Fino al 31 dicembre 2017,  il Sunken Garden di Kensington Palace, il giardino in cui tanto amava passeggiare, si trasforma in “White Garden“, uno spazio riempito dal suo fiore preferito: rose bianche inglesi (circa 12mila bulbi).

William, Kate e Harry hanno fatto visita al White Garden

Sotto la pioggia, i figli di Lady D, hanno incontrato i rappresentanti di diverse associazioni di volontariato, le tante di cui lei era madrina, dal National Aids Trust alla Leprosy Mission, compreso l’ospedale pediatrico di Great Ormond Street. Hanno posto un mazzo fiori vicino ai tanti altri omaggi floreali e le tante fotografie, posizionate dai tanti che la amano ancora, sul cancello d’entrata di Kensington Palace.

Quest’anno l’anniversario della sua morte è stato più burrascoso che mai per la Casa Reale

Channel 4, alla fine di luglio,  ha deciso di raccogliere in un documentario intitolato “Diana: in her own words”, le registrazioni di conversazioni che Lady D ebbe con Peter Settelen. Lui era  un professore americano che tra il 1992 e il 1993 le insegnò a parlare in pubblico.
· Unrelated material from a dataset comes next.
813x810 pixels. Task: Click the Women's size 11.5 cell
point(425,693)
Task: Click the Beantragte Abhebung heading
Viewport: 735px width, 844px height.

I colloqui furono registrati a Kensington Palace quattro anni prima della scomparsa della principessa.

L’infatuazione per una delle sue guardie del corpo,  il principe Carlo che riteneva essere un suo diritto avere un’amante, la regina Elisabetta II che, quando Diana le palesò le difficoltà nel suo matrimonio con il figlio, le rispose che Carlo era “senza speranza” e non seppe darle altro aiuto. Questo e tanto altro è stato udito in quel documentario.

Inutilmente il fratello di lei, il conte di Spencer, ha tentato di bloccare la messa in onda.